Releases: hud-evals/hud-python
v0.5.0
New major version of the HUD SDK (v0.5.0)!
What's new:
Simpler environments: New Environment class with @env.tool() and @env.scenario() decorators, which allow you to define both tools and evaluations in one place with a cleaner syntax. Cuts around 30% of LOC on our sample environments and makes it easier to track, create and run 100+ tasks both via SDK and platform!
Built-in A/B testing: New hud.eval() lets you test multiple models/configs in one line of code with variants and group parameters, all tracked on the platform if using hud.ai/models.
Unified model API: Call Claude, GPT, Gemini, or Grok through one OpenAI-compatible endpoint.
Other observability features: See all live jobs on platform, store and track tasks on the new evalsets/environment scenario pages, better trace UI.
Migration/Backwards compatibility:
Existing environments and task configs work with all old (v4) commands!

********

◆ Problems to solve
- A) Decide whether each statement below agrees with the v0.5.0 release notes, answering yes or no and quoting the words from the release notes that settle it. (i) The new Environment class uses the @env.tool() and @env.scenario() decorators. (ii) The unified model API routes calls through an Anthropic-compatible endpoint. (iii) Existing environments must be rewritten before they can run under the old commands.
- B) Answer each question from the v0.5.0 release notes, one answer per line.
(i) By roughly what share does the new syntax cut lines of code on the sample environments?
(ii) Which function provides the built-in A/B testing?
(iii) Which models can be called through the unified model API?
- C) Write the next part of the v0.5.0 release notes, picking up after their final sentence.

********

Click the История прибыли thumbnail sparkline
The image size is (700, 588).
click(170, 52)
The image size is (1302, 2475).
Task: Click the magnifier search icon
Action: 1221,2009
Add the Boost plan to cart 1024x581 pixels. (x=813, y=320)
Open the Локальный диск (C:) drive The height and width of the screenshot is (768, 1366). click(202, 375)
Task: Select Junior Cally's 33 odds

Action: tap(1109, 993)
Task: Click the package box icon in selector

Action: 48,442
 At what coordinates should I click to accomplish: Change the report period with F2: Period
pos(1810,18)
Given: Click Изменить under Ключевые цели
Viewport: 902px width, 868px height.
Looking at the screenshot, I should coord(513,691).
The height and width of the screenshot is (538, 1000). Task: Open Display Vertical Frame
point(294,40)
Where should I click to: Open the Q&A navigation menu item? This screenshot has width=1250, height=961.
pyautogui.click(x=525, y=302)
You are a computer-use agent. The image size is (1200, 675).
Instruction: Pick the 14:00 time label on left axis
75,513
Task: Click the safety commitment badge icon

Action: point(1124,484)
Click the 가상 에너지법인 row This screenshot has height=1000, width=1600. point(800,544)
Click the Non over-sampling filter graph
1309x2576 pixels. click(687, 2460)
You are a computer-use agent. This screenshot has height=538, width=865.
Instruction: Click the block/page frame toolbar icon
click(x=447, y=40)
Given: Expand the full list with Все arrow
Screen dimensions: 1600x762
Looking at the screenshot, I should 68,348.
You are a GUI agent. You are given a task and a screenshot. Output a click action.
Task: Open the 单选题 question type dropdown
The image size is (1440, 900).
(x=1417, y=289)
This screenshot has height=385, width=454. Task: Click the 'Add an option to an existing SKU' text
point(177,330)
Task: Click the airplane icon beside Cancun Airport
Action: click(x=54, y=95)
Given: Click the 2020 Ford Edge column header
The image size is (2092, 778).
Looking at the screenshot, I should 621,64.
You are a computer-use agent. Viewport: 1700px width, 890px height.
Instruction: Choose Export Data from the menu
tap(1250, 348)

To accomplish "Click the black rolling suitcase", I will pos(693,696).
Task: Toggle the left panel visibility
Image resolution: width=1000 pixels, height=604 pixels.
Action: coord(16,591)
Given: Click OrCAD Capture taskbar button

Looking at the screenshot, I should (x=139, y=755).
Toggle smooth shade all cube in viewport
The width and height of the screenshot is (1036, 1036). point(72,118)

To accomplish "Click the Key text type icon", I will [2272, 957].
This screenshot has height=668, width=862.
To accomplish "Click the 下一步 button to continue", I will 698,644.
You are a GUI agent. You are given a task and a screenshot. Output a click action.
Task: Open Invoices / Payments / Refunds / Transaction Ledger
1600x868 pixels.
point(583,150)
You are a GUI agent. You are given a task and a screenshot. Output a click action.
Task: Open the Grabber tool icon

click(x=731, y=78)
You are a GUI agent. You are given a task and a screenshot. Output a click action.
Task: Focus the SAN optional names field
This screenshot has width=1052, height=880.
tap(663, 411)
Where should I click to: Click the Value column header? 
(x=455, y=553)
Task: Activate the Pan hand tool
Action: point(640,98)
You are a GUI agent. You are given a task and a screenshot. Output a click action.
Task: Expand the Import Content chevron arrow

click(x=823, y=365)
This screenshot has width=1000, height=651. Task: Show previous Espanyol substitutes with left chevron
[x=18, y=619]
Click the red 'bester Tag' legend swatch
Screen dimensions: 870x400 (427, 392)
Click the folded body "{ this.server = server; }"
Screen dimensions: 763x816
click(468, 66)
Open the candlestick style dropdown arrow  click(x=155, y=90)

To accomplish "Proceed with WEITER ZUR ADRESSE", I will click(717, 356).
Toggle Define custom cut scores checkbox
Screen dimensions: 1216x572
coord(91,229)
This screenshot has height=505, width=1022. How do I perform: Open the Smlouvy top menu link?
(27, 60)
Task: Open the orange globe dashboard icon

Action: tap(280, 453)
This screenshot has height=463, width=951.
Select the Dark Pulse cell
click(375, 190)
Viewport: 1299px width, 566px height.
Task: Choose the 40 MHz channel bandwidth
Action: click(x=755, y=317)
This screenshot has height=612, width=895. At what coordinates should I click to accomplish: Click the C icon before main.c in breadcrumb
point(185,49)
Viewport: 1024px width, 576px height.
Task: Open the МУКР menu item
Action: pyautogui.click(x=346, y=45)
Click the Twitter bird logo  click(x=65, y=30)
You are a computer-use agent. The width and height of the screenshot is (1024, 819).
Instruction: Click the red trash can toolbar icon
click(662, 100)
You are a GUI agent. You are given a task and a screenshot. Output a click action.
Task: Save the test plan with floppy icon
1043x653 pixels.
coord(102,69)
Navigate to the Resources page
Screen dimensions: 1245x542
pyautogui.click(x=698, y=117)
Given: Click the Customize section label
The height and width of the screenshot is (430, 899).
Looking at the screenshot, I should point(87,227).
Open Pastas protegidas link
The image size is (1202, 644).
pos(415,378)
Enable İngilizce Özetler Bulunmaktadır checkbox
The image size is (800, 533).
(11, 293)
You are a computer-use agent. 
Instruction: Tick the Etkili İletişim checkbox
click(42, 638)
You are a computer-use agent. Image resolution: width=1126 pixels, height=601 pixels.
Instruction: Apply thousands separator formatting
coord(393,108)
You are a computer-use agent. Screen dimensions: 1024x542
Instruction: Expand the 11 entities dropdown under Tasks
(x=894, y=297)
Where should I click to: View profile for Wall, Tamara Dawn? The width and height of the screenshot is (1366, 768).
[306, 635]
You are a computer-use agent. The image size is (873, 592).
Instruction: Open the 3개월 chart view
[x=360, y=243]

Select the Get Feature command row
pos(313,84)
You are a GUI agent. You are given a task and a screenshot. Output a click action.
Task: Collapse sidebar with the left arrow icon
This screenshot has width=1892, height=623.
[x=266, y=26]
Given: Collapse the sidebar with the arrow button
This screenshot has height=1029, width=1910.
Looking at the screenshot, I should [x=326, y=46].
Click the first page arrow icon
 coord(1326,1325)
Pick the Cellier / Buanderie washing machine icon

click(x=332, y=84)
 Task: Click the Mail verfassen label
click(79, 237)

********

◆ Numbered answers
- A)
(i) Yes: "New Environment class with @env.tool() and @env.scenario() decorators"
(ii) No: "Call Claude, GPT, Gemini, or Grok through one OpenAI-compatible endpoint."
(iii) No: "Existing environments and task configs work with all old (v4) commands!"

- B)
(i) Around 30%
(ii) hud.eval()
(iii) Claude, GPT, Gemini, and Grok

- C)
If you wish to migrate to v5, all tasks work via Task.from_v4(), as well as the hud eval CLI command and with --remote runs! See here how you can migrate to new environments: https://docs.hud.ai/migration
v0.4.74 - Longer tool calling timeouts and Bedrock Agent
What's Changed
- add environment variable resolution to hud eval toml by @jdchawla29 in #233
- Move reasoning content to AgentResponse.reasoning by @jdchawla29 in #234
- Increase timeout settings to support long-running operations. by @jdchawla29 in #236
- update model configuration in eval CLI and template files by @jdchawla29 in #237
- Bedrock claude agent by @dylanbowman314 in #211
- configurable client timeout for MCP operations by @jdchawla29 in #238
- hotfixes by @jdchawla29 in #240
Full Changelog: v0.4.73...v0.4.74
v0.4.73 - Small models update
Merge pull request #231 from hud-evals/l/update-model-names-gateway L/update model names gateway
v0.4.72 - Custom trace ids for running tasks
add trace in run task
v0.4.71 - Model and hud dev updates
What's Changed
- Improved lock file by @shfunc in #188
- Migrate hud init to clone from separate repos by @farrelmahaztra in #187
- allow remote execution restriction for gemini agents by @jdchawla29 in #230
- Hud dev additions by @lorenss-m in #216
New Contributors
Full Changelog: v0.4.70...v0.4.71
v0.4.70 - Gemini and Gemini CUA Agent Support + Remote Running
v0.4.69 - OAI Computer Use Support, Grok 4 Support, GLM 4.5v support
What's Changed
- Add custom agent example using HUD Gateway for inference by @jdchawla29 in #223
- Preflight Check For Remote Agent Execution by @jdchawla29 in #222
- update model references by @jdchawla29 in #225
Full Changelog: v0.4.68...v0.4.69
v0.4.68 - Remote rollouts, hud gateway, and passthrough inference
What's Changed
- Introduced Responses Agent for OpenAI
- Improved tools provided by hud
- Added Codex agent and tools
- Introduced Remote eval runs, with passthrough inference.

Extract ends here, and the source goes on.